Top of Data shown

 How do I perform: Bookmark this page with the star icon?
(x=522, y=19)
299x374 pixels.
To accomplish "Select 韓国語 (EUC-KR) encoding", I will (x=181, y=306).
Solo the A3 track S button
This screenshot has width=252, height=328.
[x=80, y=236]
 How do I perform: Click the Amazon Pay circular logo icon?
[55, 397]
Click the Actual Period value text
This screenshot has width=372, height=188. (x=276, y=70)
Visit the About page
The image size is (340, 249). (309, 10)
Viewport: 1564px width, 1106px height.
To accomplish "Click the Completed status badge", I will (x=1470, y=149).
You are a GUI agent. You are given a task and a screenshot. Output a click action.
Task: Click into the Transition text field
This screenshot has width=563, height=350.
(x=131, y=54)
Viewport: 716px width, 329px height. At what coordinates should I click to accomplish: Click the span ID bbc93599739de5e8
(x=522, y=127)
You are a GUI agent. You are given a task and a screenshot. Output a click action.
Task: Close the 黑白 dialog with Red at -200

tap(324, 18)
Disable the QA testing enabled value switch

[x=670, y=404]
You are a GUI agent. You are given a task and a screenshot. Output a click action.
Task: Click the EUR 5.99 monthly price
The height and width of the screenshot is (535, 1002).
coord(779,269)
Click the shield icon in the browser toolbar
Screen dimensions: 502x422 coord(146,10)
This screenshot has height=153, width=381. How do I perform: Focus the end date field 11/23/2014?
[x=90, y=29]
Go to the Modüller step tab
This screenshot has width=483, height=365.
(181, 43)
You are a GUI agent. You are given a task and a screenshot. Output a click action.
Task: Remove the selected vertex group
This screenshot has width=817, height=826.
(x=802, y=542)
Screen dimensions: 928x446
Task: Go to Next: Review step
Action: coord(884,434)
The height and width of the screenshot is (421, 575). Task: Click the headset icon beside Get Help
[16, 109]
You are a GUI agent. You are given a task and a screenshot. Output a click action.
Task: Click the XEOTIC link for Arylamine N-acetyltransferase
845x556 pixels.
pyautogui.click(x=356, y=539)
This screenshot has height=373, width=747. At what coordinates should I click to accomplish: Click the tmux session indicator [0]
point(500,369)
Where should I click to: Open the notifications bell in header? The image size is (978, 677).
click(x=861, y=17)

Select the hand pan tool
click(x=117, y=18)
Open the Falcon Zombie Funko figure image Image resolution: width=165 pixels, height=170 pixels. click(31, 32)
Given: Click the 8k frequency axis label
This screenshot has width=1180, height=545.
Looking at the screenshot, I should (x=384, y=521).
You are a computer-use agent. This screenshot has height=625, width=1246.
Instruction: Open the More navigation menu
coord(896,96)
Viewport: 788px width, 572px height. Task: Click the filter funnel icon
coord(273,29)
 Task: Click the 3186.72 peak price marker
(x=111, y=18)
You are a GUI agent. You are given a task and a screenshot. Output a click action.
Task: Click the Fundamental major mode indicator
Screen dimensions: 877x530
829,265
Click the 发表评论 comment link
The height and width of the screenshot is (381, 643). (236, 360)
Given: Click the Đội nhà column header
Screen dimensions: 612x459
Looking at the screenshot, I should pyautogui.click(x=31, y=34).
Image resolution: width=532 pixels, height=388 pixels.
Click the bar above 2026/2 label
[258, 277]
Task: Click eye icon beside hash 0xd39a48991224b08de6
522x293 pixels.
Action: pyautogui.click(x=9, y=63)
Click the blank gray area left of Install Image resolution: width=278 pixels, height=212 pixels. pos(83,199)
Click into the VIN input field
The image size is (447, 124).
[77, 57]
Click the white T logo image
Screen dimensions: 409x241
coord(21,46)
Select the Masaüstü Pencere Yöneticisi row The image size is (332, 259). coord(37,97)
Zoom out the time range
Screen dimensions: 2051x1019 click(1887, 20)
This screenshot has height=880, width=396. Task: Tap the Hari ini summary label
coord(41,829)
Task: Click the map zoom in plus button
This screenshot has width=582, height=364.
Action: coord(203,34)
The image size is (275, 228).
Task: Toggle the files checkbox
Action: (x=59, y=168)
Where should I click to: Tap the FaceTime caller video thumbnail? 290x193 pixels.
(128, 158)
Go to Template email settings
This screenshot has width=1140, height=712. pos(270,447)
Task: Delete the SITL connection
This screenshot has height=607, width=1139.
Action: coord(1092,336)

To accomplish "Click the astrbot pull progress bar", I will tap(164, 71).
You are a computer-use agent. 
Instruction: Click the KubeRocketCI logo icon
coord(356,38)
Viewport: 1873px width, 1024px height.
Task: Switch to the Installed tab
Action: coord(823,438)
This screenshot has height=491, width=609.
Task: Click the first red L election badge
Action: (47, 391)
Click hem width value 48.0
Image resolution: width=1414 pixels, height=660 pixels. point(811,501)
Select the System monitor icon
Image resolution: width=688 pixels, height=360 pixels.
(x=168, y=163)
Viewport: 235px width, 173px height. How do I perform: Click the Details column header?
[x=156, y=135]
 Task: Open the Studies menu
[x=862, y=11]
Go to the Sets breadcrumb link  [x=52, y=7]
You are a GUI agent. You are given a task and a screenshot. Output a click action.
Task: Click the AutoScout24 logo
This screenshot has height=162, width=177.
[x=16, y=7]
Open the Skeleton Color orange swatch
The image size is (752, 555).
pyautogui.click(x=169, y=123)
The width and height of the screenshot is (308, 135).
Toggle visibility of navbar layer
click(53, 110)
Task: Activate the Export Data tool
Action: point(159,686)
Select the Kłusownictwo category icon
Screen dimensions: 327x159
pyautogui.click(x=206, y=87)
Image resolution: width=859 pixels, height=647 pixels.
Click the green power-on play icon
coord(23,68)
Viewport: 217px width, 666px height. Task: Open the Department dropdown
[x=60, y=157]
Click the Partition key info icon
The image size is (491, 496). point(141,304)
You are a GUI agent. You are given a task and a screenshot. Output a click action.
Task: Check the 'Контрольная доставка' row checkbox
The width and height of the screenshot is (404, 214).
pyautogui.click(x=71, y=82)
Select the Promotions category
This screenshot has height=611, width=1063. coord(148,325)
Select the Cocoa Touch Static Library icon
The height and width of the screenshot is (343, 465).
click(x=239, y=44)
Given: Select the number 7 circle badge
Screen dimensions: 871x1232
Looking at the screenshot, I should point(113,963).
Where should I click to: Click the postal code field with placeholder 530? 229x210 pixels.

Bottom of Data shown

• **Problem**:
From the data above, reproduce word for word the lines running from the line with "Task: Click the AutoScout24 logo" to the line with "Task: Check the", ends included.

• **Your solution**:
Task: Click the AutoScout24 logo
This screenshot has height=162, width=177.
[x=16, y=7]
Open the Skeleton Color orange swatch
The image size is (752, 555).
pyautogui.click(x=169, y=123)
The width and height of the screenshot is (308, 135).
Toggle visibility of navbar layer
click(53, 110)
Task: Activate the Export Data tool
Action: point(159,686)
Select the Kłusownictwo category icon
Screen dimensions: 327x159
pyautogui.click(x=206, y=87)
Image resolution: width=859 pixels, height=647 pixels.
Click the green power-on play icon
coord(23,68)
Viewport: 217px width, 666px height. Task: Open the Department dropdown
[x=60, y=157]
Click the Partition key info icon
The image size is (491, 496). point(141,304)
You are a GUI agent. You are given a task and a screenshot. Output a click action.
Task: Check the 'Контрольная доставка' row checkbox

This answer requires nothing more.